▶ Task statement: Copy out exactly the lines from the one containing "Omeragić: BS je" through the end of the records, and no pictures.

▶ Dataset items:
——————————
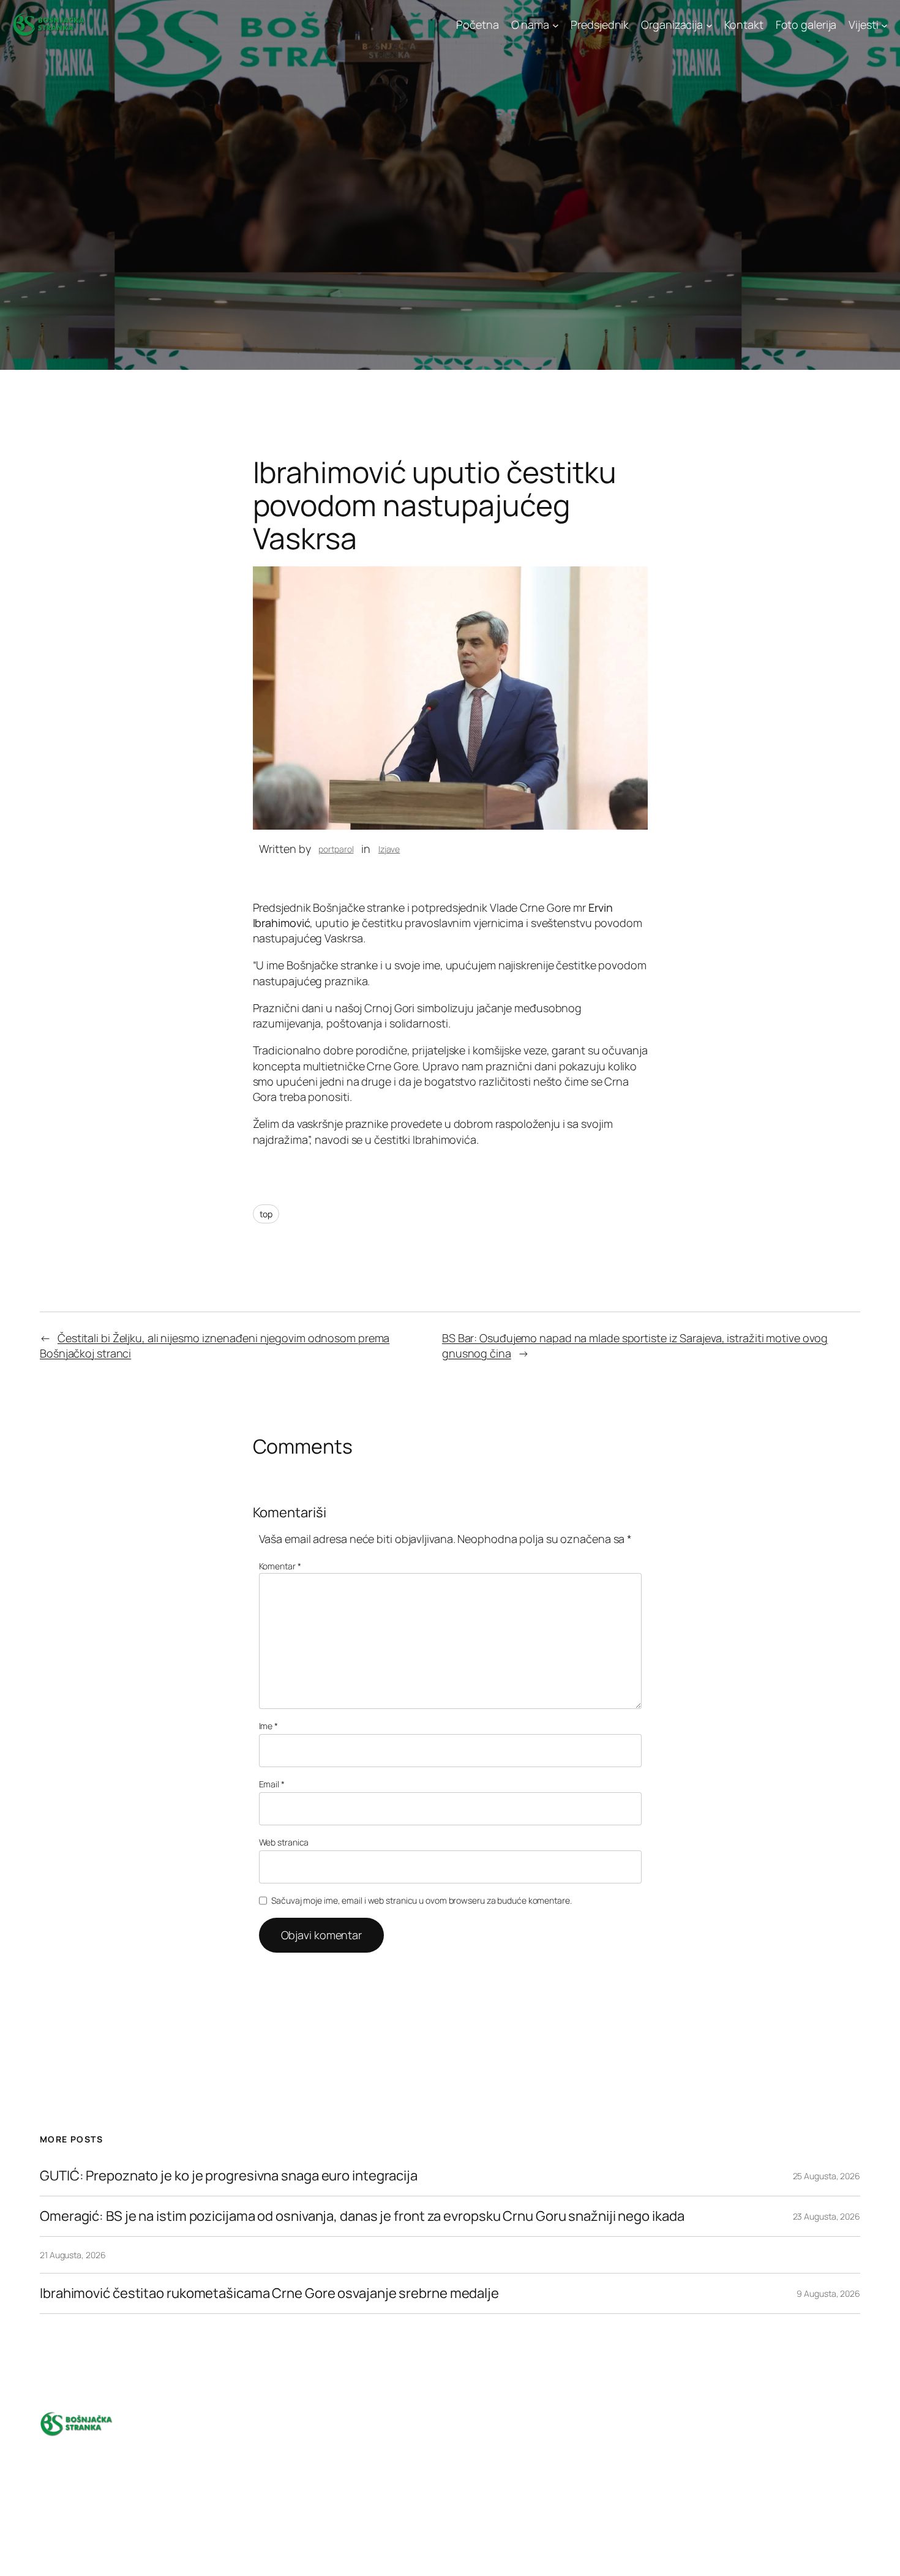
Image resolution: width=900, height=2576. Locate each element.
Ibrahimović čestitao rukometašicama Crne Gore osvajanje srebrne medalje (269, 2293)
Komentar (280, 1566)
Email (272, 1784)
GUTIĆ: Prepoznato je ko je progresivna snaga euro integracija (229, 2176)
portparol (335, 849)
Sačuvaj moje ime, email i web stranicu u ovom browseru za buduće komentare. (421, 1900)
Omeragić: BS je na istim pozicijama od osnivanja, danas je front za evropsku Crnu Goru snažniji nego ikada (362, 2216)
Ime (269, 1726)
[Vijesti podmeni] (884, 24)
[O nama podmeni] (555, 24)
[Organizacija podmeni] (709, 24)
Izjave (389, 849)
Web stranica (284, 1842)
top (266, 1214)
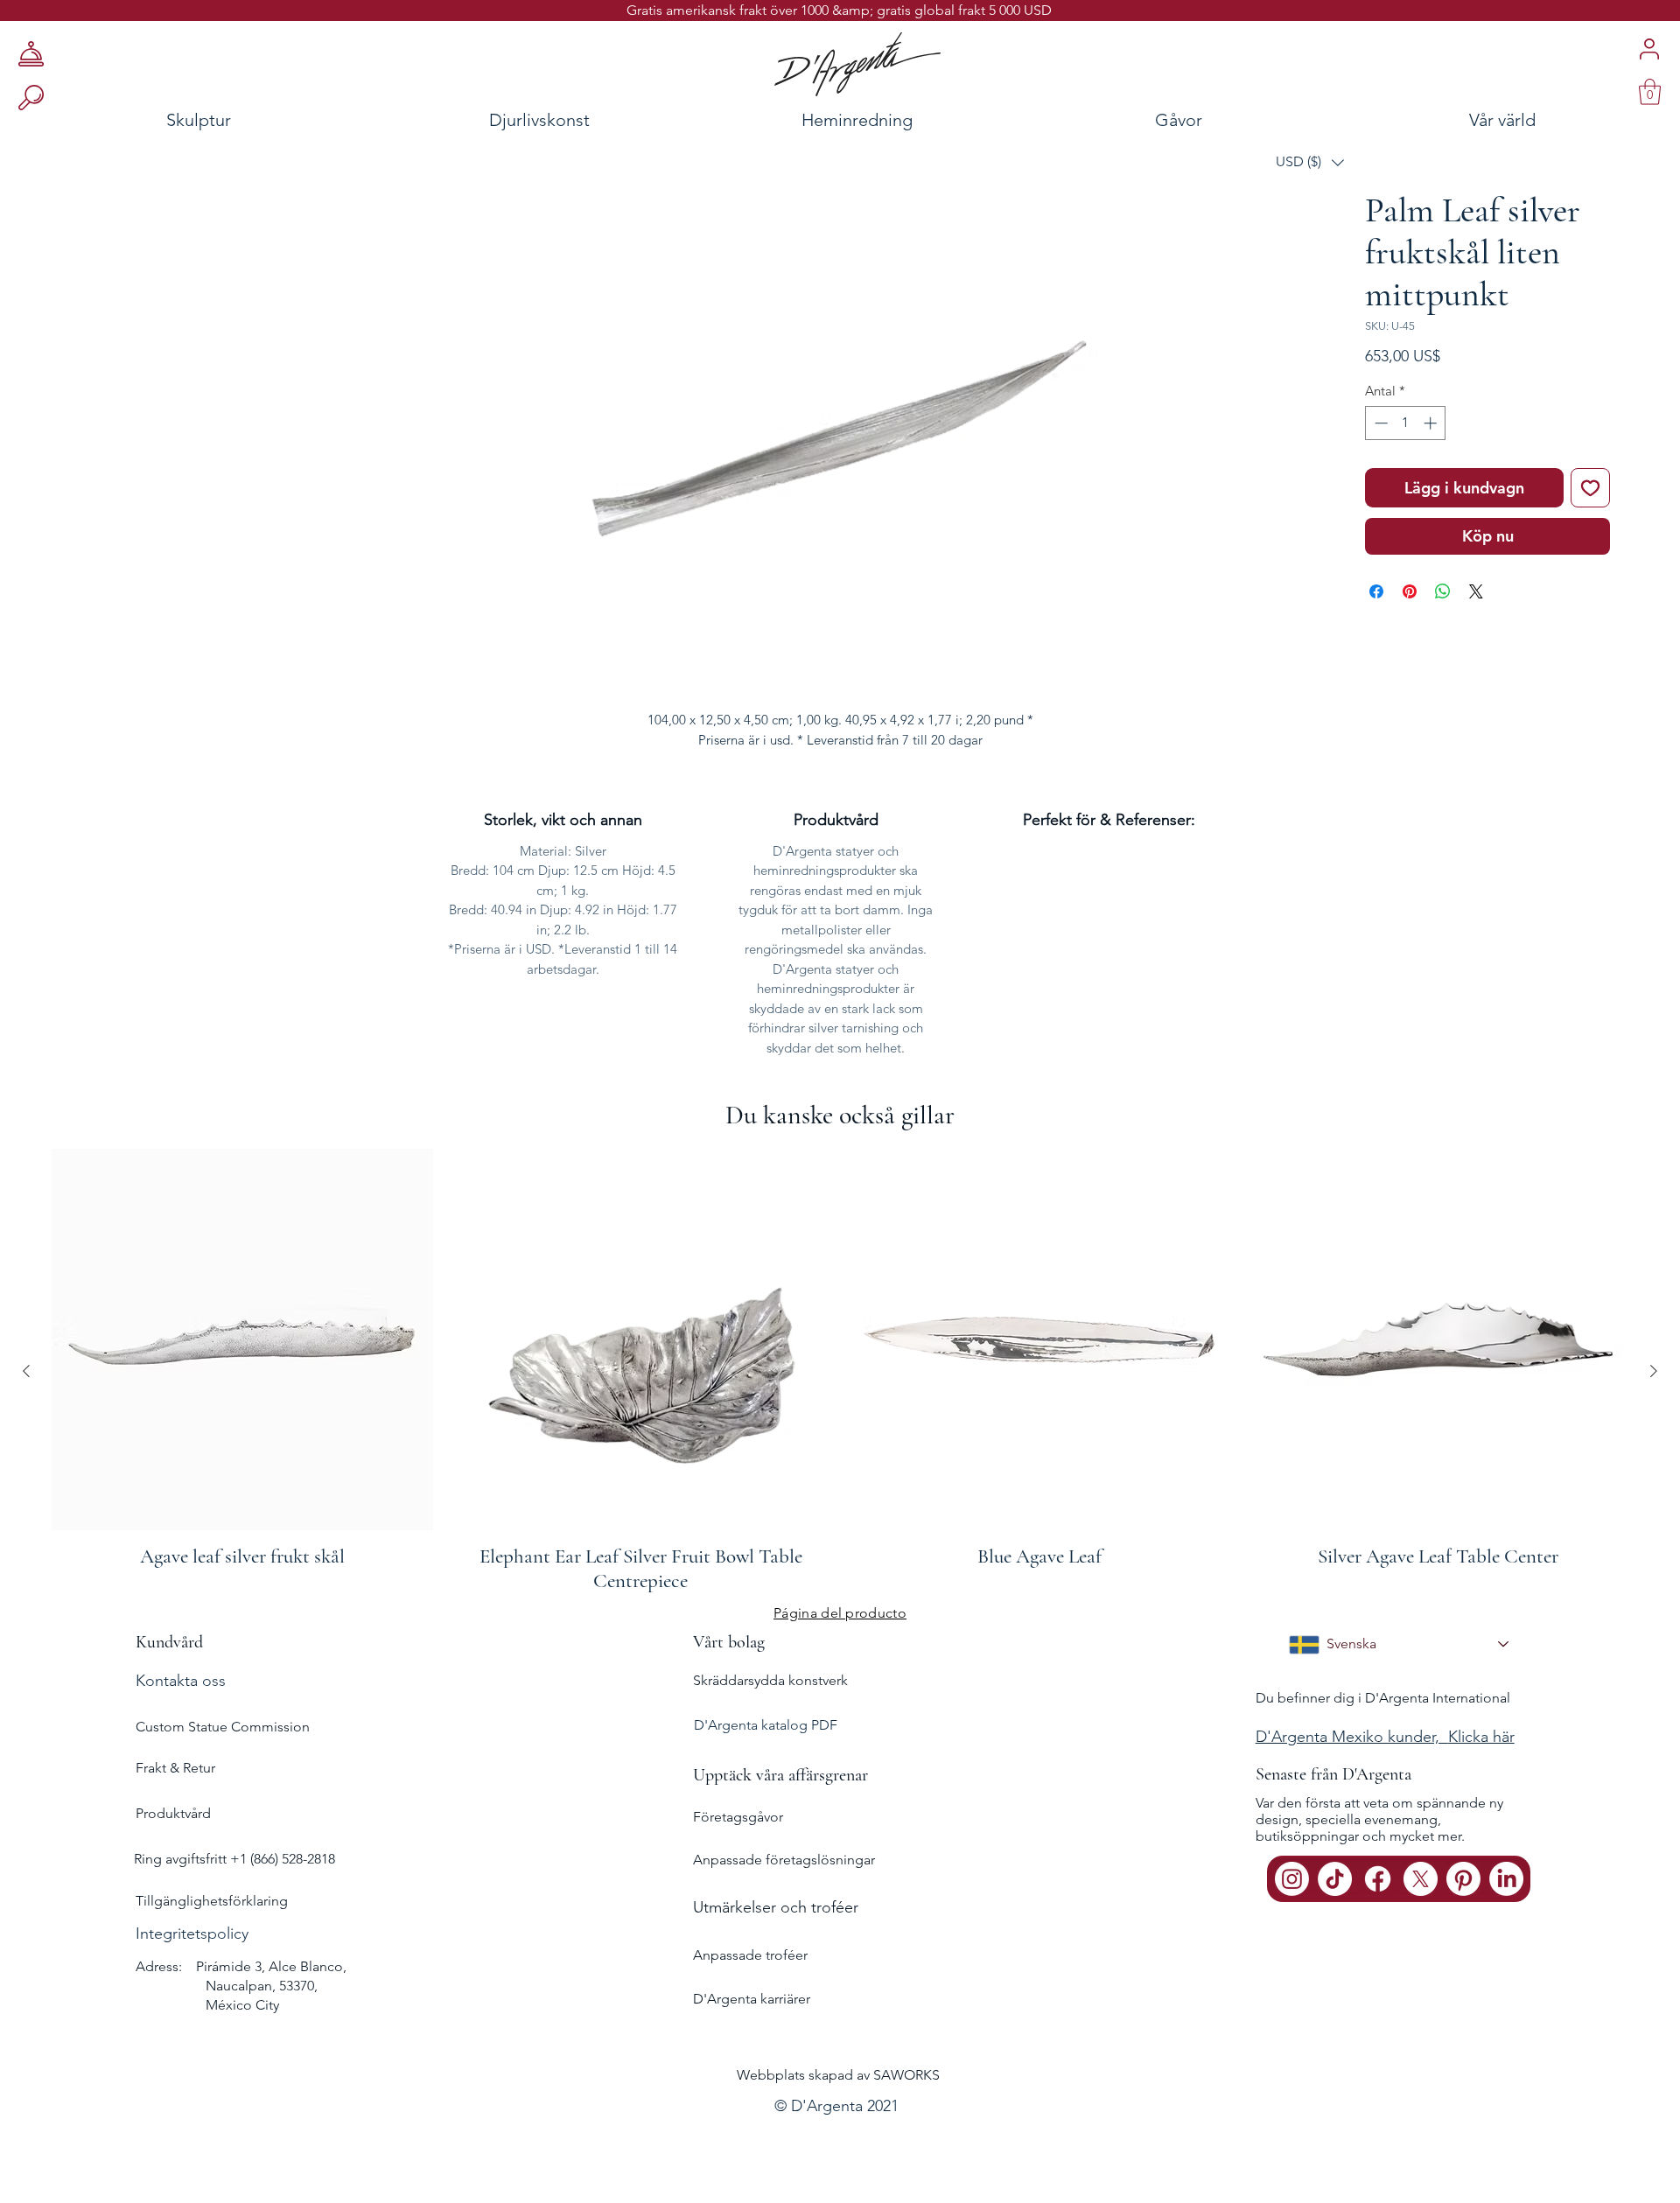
——————————
▶ Your solution:
Omeragić: BS je na istim pozicijama od osnivanja, danas je front za evropsku Crnu Goru snažniji nego ikada (362, 2216)
Ime (269, 1726)
[Vijesti podmeni] (884, 24)
[O nama podmeni] (555, 24)
[Organizacija podmeni] (709, 24)
Izjave (389, 849)
Web stranica (284, 1842)
top (266, 1214)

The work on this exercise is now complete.